Cuando se habla de la palabra “política” o “políticos” inmediatamente se asocia con corrupción, egoísmo, irresponsabilidad, oportunismo entre otras expresiones peyorativas, el libro “España desde el bar” del catalán Joan Planas, recoge 100 entrevistas de españoles que hablan entre otros temas de política, al respecto, una de ellas expresó lo siguiente: “Los políticos en general, en todo el mundo, es lo peor del ser humano, según llegan al poder algo pasa que se echan a perder todos".

Recientemente una encuesta publicada en el medio de comunicación social “El País” en España, establecía que tres de cada cuatro españoles consideran que los políticos "no se preocupan mucho" de lo que piensa la gente y que "siempre" buscan sus "intereses personales", esté quien esté en el poder.

¿Qué es realmente la Política? De acuerdo a su etimología, la “política” deriva de la palabra griega “politikos” y del latín “politicus”, hay consenso en afirmar que el significado moderno del origen de estas palabras es “asuntos de los ciudadanos” en el lado opuesto tenemos la palabra “idiotes” hoy entendida como “idiota” que según su origen griego era destinada para definir a los integrantes de la “polis” (ciudad) como ciudadanos privados y egoístas que solo se ocupaban de sus asuntos privados obviando los públicos, posteriormente el latín lo dio a conocer como “persona sin educación”, la modernidad lo ha asumido como “ignorantes, carentes de educación”.

Con el transcurrir del tiempo y la evolución del conocimiento la palabra “política” ha tomado dos dimensiones, una que a mi modo de ver responde a su origen, definida como: “el ejercicio del poder que busca la trascendencia.
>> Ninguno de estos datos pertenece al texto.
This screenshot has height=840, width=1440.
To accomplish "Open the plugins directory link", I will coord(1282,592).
Promueve la participación ciudadana al poseer la capacidad de distribuir y ejecutar el poder según sea necesario para garantizar el bien común en la sociedad” y por el otro lado la lucha del “poder por el poder” definido por Carlos González Hidalgo en las notas de presentación del libro publicado por editorial Panapo “Nicolás Maquiavelo, el Príncipe” como “hombres pragmáticos, avispados, ambiciosos para quienes el poder no es algo fuera de él y que han de alcanzar y hacerse de él”.
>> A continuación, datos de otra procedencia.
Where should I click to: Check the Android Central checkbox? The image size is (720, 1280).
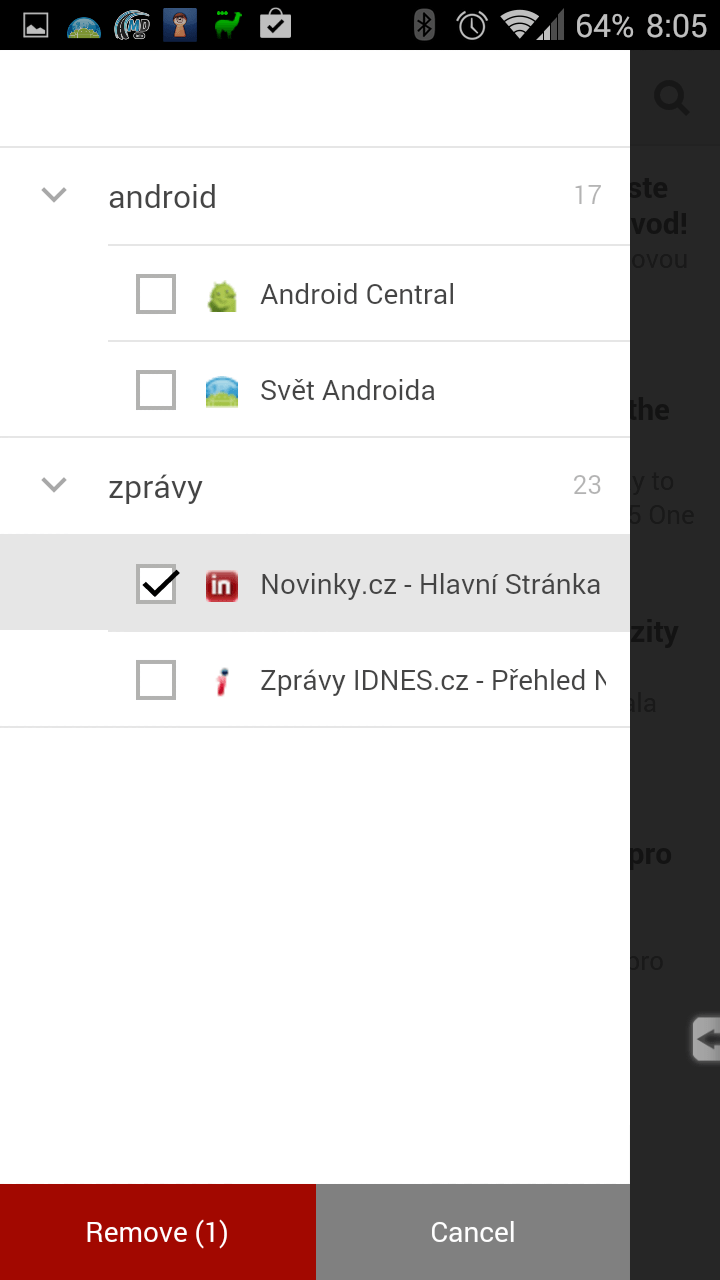pyautogui.click(x=156, y=294)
Ambas dimensiones coinciden en la palabra “poder” pero una al servicio de intereses comunes y otra con fines particulares, pienso que aquí radica uno de los retos más grandes que tenemos los venezolanos para los tiempos por venir, reivindicar la política como servicio, el Papa Francisco al respecto nos dice “involucrarse en la política es una obligación para un cristiano, debemos inmiscuirnos en la política porque la política es una de las formas más alta de la caridad, porque busca el Bien Común”.
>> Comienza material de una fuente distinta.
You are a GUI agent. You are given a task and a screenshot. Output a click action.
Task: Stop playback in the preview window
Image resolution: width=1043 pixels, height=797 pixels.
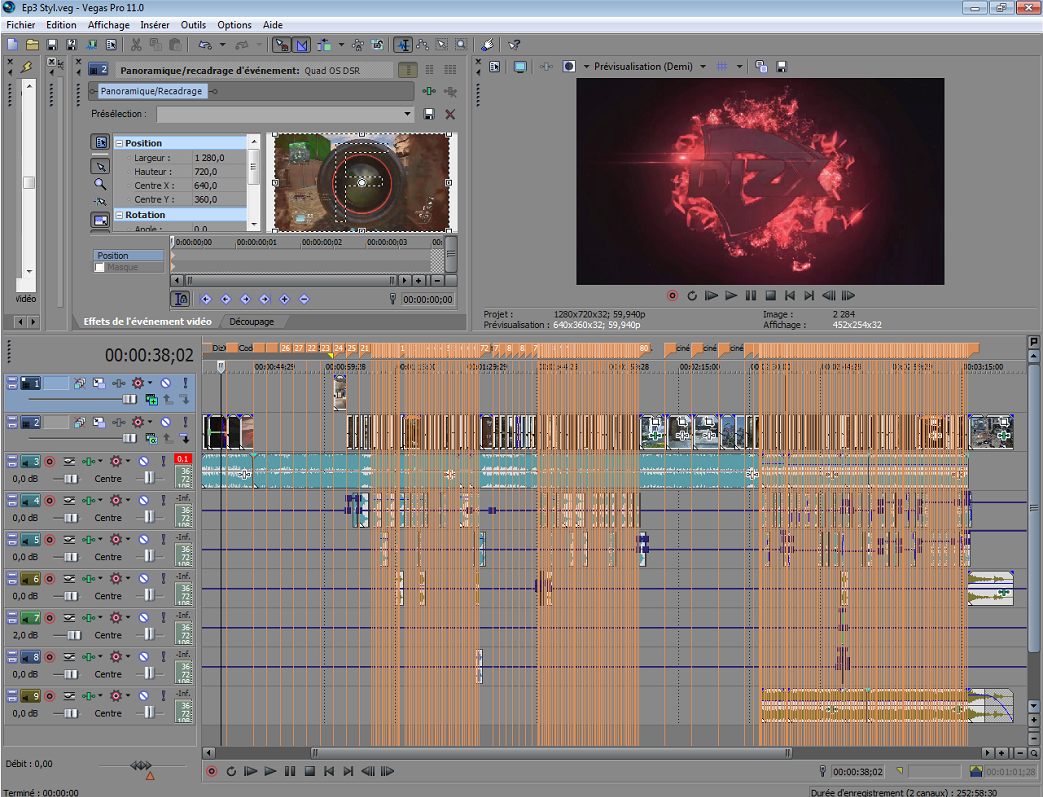pyautogui.click(x=771, y=296)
Hace más de 600 años, Santa Catalina de Siena nos dejó unas recomendaciones en el ámbito político que hoy siguen vigentes: “Le recomiendo que en su posición haga tres cosas especiales. La primera es que desprecie el mundo con todos sus placeres y a usted mismo. Debe considerar su reino como algo prestado y no como una propiedad suya… Por tanto, es bien necio alguien que administra cosas ajenas como si fueran propias: sin duda es un ladrón, y por ende digno de morir. Por eso le ruego que, como persona sabia, en nombre de Dios, distribuya usted las cosas que considere como prestadas. La otra cosa es que usted mantenga la justicia, de modo que ésta no sea ofendida ni por amor propio egoísta, ni por los halagos de los demás, ni por algún placer humano. La tercera cosa que más que cualquier otra deseo ver en usted es la observancia de la enseñanza del maestro crucificado: es decir el amor al prójimo.